Internships
The Bureau of Labor Statistics does not identify interns or track the economic impact of unpaid internships. But we can do a quick-and-dirty calculation: according to Princeton Review's "Internship Bible," there were 100,000 internship positions in 2005. Let's assume that out of those, 50,000 unpaid interns are employed full time for 12 weeks each summer at an average minimum wage of $5.15 an hour. That's a nearly $124 million yearly contribution to the welfare of corporate America.
In this way, unpaid interns are like illegal immigrants. They create an oversupply of people willing to work for low wages, or in the case of interns, literally nothing. Moreover, a recent survey by Britain's National Union of Journalists found that an influx of unpaid graduates kept wages down and patched up the gaps left by job cuts.
I'm not sure that unpaid interns are really like illegal immigrants, for a number of reasons. But the willingness of students to take (sometimes skilled and sometimes non-skilled) work for little or no pay is bound to have effects on the labor market.
Another interesting point:
In an information economy, productivity is based on the best people finding the jobs best suited for their talents, and interns interfere with this cultural capitalism. They fly in the face of meritocracy — you must be rich enough to work without pay to get your foot in the door. And they enhance the power of social connections over ability to match people with desirable careers. A 2004 study of business graduates at a large mid-Atlantic university found that the completion of an internship helped people find jobs faster but didn't increase their confidence that those jobs were a good fit.

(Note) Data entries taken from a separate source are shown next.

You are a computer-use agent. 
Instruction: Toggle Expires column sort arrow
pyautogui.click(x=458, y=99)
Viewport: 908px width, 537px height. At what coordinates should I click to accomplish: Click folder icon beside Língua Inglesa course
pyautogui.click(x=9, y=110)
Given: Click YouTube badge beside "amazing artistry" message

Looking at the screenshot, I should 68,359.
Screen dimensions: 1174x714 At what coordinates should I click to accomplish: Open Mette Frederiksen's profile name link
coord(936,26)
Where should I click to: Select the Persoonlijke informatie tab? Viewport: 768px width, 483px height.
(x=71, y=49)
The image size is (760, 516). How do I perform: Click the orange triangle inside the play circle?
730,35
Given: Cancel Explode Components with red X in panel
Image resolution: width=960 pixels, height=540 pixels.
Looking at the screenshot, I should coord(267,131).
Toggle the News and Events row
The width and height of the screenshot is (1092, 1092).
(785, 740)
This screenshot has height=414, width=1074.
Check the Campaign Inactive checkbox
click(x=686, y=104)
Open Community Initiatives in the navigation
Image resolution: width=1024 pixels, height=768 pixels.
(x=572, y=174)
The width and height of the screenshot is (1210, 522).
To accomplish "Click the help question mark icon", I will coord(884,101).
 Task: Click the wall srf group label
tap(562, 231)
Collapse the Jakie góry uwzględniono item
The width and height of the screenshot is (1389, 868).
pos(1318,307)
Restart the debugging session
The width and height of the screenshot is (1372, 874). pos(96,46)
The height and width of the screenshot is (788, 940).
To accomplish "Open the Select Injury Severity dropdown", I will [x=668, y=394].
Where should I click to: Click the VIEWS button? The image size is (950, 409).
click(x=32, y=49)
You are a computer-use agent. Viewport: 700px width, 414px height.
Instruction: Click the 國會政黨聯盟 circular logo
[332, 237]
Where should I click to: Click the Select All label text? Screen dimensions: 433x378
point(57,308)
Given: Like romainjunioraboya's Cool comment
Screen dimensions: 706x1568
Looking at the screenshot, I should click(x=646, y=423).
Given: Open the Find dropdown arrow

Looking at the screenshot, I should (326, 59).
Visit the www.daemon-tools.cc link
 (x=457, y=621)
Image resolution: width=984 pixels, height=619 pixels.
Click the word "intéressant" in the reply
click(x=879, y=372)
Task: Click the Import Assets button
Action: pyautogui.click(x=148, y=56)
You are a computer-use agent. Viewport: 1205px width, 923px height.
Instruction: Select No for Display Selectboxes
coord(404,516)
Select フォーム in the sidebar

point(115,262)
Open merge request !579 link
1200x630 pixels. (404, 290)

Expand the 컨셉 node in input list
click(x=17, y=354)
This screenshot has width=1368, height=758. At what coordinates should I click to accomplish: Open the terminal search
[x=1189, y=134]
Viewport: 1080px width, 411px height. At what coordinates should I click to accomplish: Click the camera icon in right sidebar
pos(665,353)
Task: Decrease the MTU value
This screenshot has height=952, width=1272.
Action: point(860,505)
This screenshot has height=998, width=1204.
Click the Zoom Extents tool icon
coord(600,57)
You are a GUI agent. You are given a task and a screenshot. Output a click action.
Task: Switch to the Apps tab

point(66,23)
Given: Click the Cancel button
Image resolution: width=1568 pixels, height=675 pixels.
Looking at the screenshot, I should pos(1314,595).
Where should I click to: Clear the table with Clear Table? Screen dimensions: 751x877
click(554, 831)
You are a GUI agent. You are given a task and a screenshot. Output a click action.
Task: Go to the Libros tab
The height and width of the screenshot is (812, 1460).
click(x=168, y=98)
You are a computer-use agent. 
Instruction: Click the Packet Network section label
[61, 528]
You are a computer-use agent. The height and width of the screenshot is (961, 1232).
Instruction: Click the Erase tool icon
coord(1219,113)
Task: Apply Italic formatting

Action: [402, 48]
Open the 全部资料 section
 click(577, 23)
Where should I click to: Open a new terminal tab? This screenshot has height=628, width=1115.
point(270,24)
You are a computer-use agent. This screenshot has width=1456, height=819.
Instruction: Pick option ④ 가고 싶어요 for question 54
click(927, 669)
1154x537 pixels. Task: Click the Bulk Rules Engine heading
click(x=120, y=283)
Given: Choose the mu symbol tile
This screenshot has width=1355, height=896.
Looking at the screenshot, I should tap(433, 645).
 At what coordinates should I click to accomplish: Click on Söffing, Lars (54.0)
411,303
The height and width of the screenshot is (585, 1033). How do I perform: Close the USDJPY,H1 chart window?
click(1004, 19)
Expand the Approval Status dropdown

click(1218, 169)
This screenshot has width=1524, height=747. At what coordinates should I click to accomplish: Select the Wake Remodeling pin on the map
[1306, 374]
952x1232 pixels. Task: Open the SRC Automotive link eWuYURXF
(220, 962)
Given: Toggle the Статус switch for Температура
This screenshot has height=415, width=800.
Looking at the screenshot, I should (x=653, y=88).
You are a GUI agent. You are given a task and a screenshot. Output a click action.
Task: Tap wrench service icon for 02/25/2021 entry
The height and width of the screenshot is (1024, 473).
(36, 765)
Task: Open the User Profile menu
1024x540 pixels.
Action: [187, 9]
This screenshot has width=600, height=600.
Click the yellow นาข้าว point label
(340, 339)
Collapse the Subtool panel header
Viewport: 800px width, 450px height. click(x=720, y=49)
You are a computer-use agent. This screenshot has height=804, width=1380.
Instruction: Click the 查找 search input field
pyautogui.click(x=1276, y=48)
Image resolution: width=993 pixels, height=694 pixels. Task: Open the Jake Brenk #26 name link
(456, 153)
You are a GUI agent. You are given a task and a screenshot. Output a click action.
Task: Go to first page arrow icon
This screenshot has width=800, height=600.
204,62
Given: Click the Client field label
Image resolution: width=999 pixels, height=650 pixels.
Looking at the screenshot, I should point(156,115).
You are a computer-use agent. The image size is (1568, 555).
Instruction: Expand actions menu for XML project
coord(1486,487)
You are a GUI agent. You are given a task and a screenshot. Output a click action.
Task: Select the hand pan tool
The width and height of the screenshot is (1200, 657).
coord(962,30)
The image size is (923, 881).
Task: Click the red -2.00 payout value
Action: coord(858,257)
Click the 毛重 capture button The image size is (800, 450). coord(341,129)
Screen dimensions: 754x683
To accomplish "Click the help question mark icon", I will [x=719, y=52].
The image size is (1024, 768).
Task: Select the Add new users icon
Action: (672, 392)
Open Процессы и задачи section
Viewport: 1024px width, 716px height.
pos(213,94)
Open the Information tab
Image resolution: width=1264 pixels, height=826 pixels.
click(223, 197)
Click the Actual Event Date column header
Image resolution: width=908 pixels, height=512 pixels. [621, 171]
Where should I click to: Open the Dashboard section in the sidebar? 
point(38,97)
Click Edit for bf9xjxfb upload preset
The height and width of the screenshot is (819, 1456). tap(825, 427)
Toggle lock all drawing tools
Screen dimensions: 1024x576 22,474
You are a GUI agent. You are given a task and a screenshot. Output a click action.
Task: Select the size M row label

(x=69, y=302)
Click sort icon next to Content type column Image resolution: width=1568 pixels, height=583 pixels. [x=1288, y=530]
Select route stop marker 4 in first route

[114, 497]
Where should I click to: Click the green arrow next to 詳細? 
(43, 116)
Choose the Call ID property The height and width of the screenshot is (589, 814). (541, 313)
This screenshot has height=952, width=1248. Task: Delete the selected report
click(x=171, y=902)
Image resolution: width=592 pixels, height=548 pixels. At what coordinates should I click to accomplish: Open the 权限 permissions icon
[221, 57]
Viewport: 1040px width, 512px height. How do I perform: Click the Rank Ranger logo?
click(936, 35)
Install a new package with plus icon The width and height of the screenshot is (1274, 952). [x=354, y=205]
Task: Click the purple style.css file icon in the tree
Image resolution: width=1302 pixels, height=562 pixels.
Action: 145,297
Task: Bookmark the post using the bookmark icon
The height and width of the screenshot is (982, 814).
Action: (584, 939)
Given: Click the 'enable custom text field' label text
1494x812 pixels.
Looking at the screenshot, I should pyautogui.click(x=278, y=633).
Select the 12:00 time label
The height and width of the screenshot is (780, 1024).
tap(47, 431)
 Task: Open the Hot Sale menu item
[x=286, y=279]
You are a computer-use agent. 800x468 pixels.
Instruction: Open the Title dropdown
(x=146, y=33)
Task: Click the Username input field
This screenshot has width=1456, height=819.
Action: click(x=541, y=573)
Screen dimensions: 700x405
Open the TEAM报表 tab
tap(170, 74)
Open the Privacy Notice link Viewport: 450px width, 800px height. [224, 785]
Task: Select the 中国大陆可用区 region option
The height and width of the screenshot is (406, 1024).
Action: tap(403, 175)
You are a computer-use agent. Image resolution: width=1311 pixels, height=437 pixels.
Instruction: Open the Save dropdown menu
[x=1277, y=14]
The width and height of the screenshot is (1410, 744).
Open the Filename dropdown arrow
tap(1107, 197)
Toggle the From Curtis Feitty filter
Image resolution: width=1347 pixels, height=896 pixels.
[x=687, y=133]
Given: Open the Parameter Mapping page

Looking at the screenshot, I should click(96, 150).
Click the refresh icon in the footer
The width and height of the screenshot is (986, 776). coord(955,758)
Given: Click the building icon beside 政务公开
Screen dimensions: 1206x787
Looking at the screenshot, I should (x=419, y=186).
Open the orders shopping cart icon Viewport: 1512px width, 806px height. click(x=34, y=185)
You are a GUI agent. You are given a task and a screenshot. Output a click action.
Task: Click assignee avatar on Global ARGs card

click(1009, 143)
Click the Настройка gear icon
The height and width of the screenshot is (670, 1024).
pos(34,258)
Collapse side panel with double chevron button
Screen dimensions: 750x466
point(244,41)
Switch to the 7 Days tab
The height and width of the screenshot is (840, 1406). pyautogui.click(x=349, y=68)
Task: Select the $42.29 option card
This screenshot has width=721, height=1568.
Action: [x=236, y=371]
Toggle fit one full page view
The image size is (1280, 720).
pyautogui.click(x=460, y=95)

There are lots of possible problems here, especially since we are now finding out that initial market conditions/initial jobs can have a big impact on your long-term financial health. And there are distributional issues here. Samwick kind of brushes the inequality issue aside:
No one would deny the simple fact that students who come from well off families have more opportunities than those who come from less well off families. That point is irrelevant here, as long as we make sure that the internship is not relatively more expensive for the students from less well off families.
He does point out that at Dartmouth, stipends are available for students who take unpaid internships. I doubt, however, that they come close to fully correcting for the financial issues involved in the choice between an unpaid internship and, say, waiting tables for the summer. And, again speculation, I think Dartmouth is likely the exception, rather than the rule. If unpaid internships are largely creating more advantages for the advantaged, that's a real problem. It seems like a real issue to me.
The inequality issue is highlighted in a NY Times piece from 2004 (pdf), which I tracked down while trying to get a quick sense of how widespread stipend programs like Dartmouth's are. It seems that they are not as widespread as Samwick imagines. (On the bright side, my favorite university appears to have one in place.)